New approaches in the study of the neuroplasticity process in patients with central nervous system lesions
2013
Methods that, on the one hand, can ensure patient’s mobility and, on the other hand, activate afferent inputs are the main in the rehabilitation treatment. Recent studies have shown that plasticity is the structural basis of recovery after central nervous system lesions. Reorganization of cortical areas, increase in the efficiency of the functioning of preserved structures; and active use of alternative ascending pathways, e.g., intensification of afferent input, constitute the anatomical basis of plasticity. However, sensory correction methods, without accounting of functional condition of patients, may lead to the formation of pathological symptoms: spasticity, hyperreflexia, etc.
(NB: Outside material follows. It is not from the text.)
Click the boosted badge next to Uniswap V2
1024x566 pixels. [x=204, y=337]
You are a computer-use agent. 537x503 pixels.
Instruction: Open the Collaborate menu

So, the main aim is to study adequate management of the neuroplasticity process. This problem cannot be solved without modern methods of neuroimaging and brain mapping. The new approach for the study of cortical mechanisms of neuroplasticity, responsible for locomotion, was developed in the present study. This approach is an integrated use of functional magnetic resonance imaging (fMRI) and navigation transcranial magnetic stimulation (nTMS). It has been shown that vast fMRI activation area in the first and second sensorimotor areas emerges with a passive sensorimotor paradigm usage that imitates backing load during walking. The Korvit mechanical stimulator of backing zones of footsteps is used to create this paradigm. The nTMS examination used after fMRI helps to localize motor representation of muscles which control locomotion more accurately. We assume that the new approach can be used for studying the neuroplasticity process and assessing neuroplasticity changes when taking rehabilitation measures to restore and correct the walking process.